Родак глянул на Юрека с непритворным гневом, подавляя резкие слова, которые просились на язык. Ругался он очень редко.
— Коммунист сопливый, — буркнул он с прозрением. — Ха… коммунист. Я только мысленно себя так называю, и то когда бываю доволен собой. А он туда же. Коммунист не любит трескучих фраз. Вот как. Прежде, чем скажет слово, три раза взвесит. Потому что сказать — у коммуниста означает сделать. Эх ты, гимназист, гимназист! Недаром Гжесь смеется над тобой, говорит, ты на ксендза похож, и правда. Те умеют пыль в глаза пускать. Принимайся за работу, смотреть на тебя тошно.
Через несколько дней, когда Родак немного отошел, Юрек спросил у него о Секуле.
— Ты лучше забудь, что был человек с таким именем. Его теперь зовут «Стройный». — Родак помрачнел и озабоченно добавил: — Мучается мужик и даже не пикнет. Настоящий товарищ. А ты потерпи немного. Скоро настанет ваш со Стахом черед. Я узнавал. Вы должны организовать пятерку. Так положено. Присмотритесь к людям, найдете.

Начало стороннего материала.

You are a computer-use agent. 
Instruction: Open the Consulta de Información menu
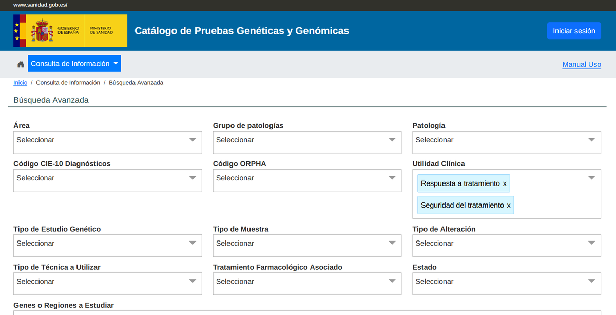click(x=74, y=64)
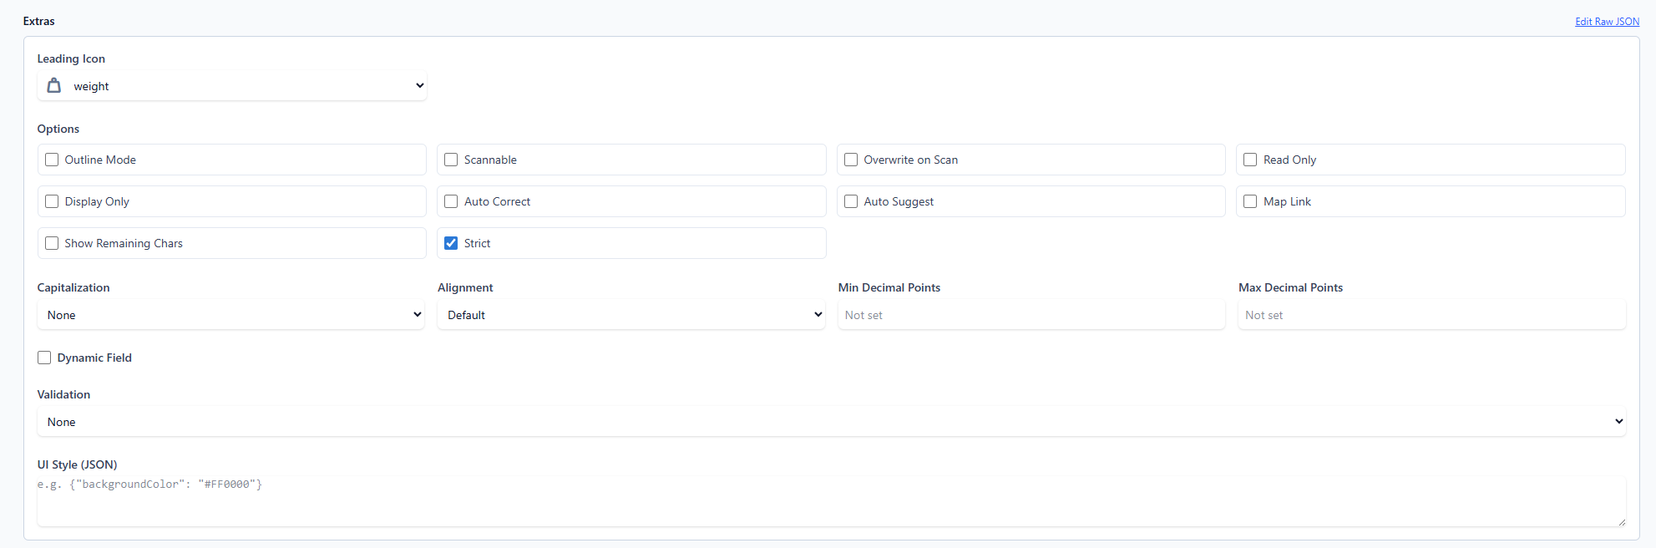Screen dimensions: 1656x548
Task: Open the Edit Raw JSON link
Action: [x=1607, y=22]
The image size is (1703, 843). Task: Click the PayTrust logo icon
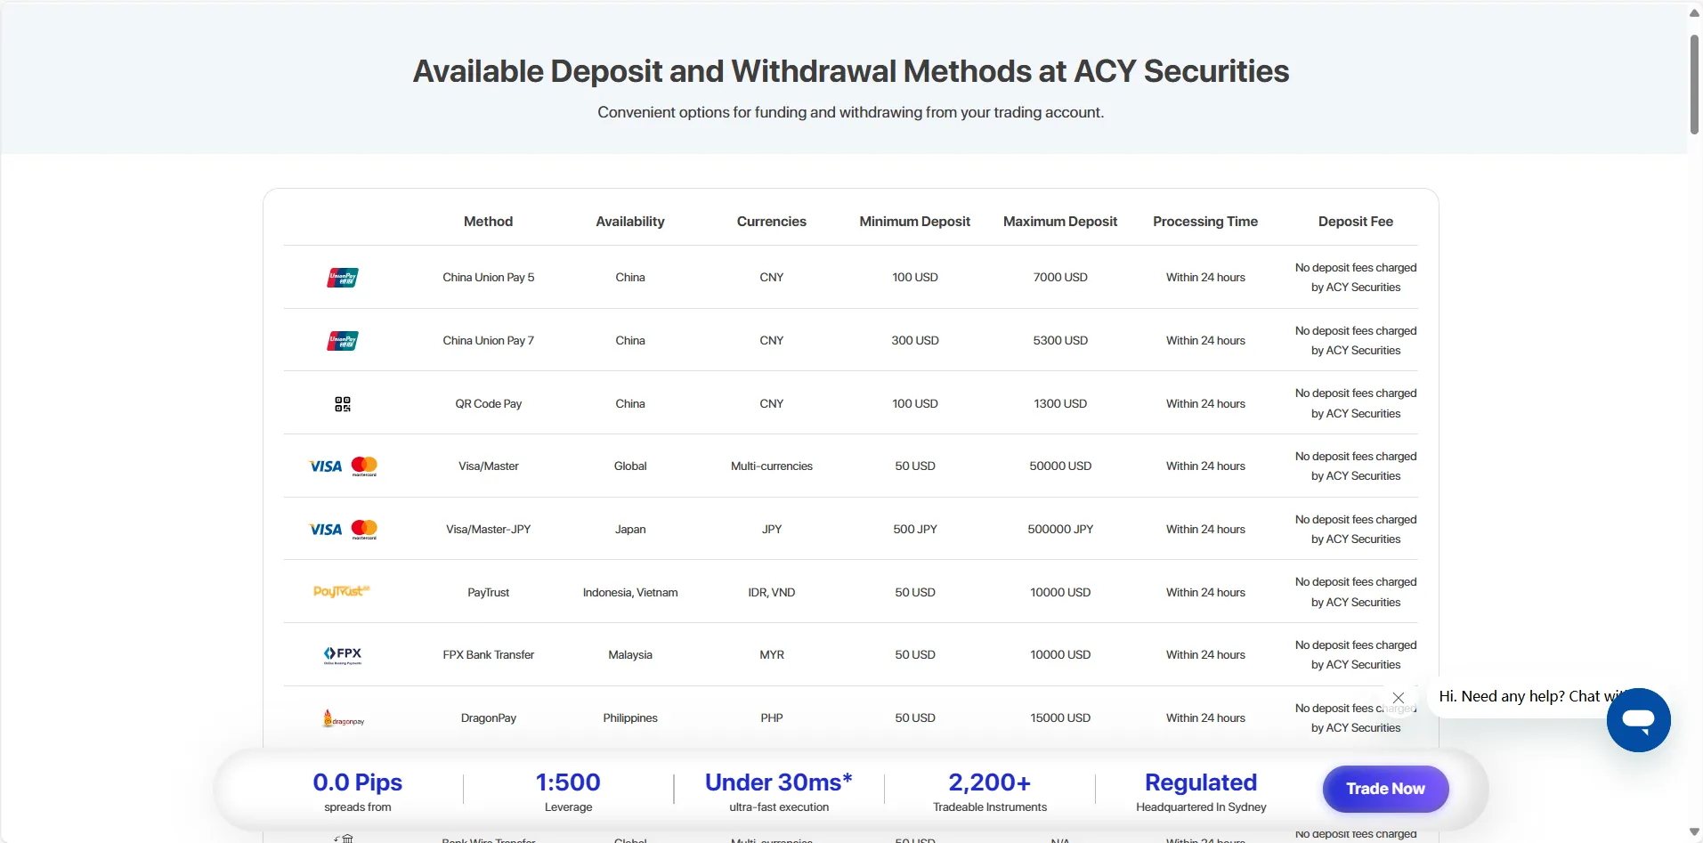[x=342, y=592]
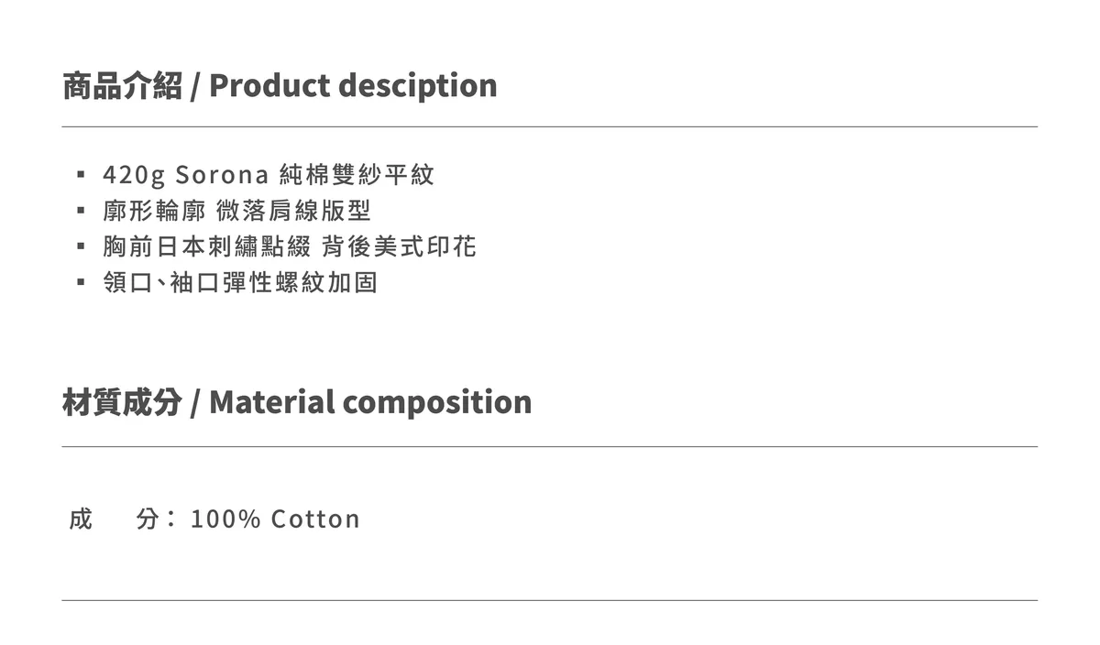Click the "420g Sorona" text
The height and width of the screenshot is (645, 1100).
(x=185, y=174)
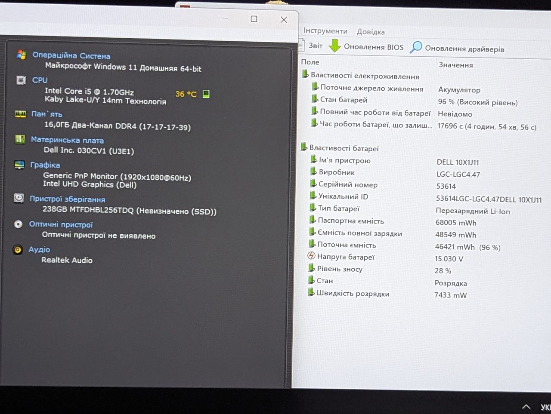Click Оновлення BIOS green arrow button
This screenshot has width=551, height=414.
366,46
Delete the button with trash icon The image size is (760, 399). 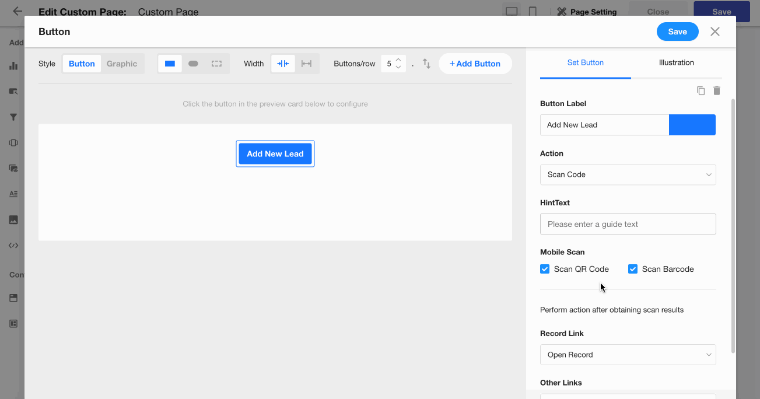tap(717, 90)
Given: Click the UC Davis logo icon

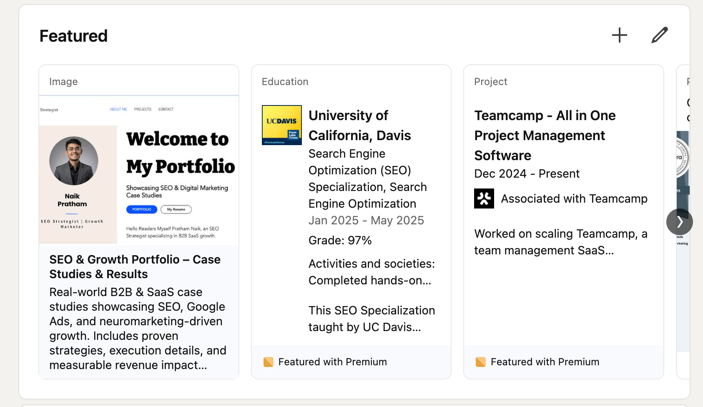Looking at the screenshot, I should [x=281, y=125].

— Погоди-ка… Значит, я могу себя считать членом Гвардии Людовой?
— Вот видишь, будь ты коммунистом, ты не стал бы задавать глупых вопросов. Ну, конечно, можешь… как это ты сказал? — «считать себя». — Родак улыбнулся.
Что говорить, это звучало далеко не патетически. Само собой разумеется, Юрек не думал, что при его вступлении в подпольную организацию будут бить в литавры, но все же он представлял себе этот момент иначе, торжественнее и поэтому обиделся на Родака, считая его человеком сухим и черствым.
Стах вечерами все дольше засиживался над книгой, подкручивая фитиль в гаснущей карбидной лампе. В воскресенье, реже чем обычно, соседи видели, как он стоит, прислонясь к голубятне, и следит за полетом голубей. Он ходил полями в сторону Кола, распугивая по дороге ворон, которые слетались сюда на мусорные свалки. Стах насвистывал никому не известные, не привычные для уха мелодии. Всеведущие соседи говорили: «Эх, Миколаиха, Миколаиха, твой сын, видно, волю господню почуял. Гляди, как его в поле тянет». Откуда они могли знать, что Стах насвистывал красноармейские песни, каким-то чудом перелетевшие через линию фронта.
Их было двое. А для образования ударного подразделения — секции — нужно было пять человек.
В углу за фанеровочным прессом Родак говорил: — Нет, нет, ребята, от Яся Кроне лучше держитесь подальше. Он тогда польстился на барахло из «Винтерхильфа». Я объяснял — не помогло. Сами видите, что за человек.
Через месяц Юрек сказал матери, уплетая картофельные оладьи:
— Знаешь, мама, я вступил в Гвардию.
Он сказал это так, как говорят о погоде. Мать поставила сковородку и медленно опустилась на стул. Казалось, она приросла к нему.
— Уже?
— Так получилось. Я хотел раньше, но они искали контактов. Знаешь, как бывает в конспирации. Кто-то не пришел, кто-то опоздал. Сегодня я познакомился с моим командиром. Смешной человек, с самого начала спрашивает: «Есть оружие?»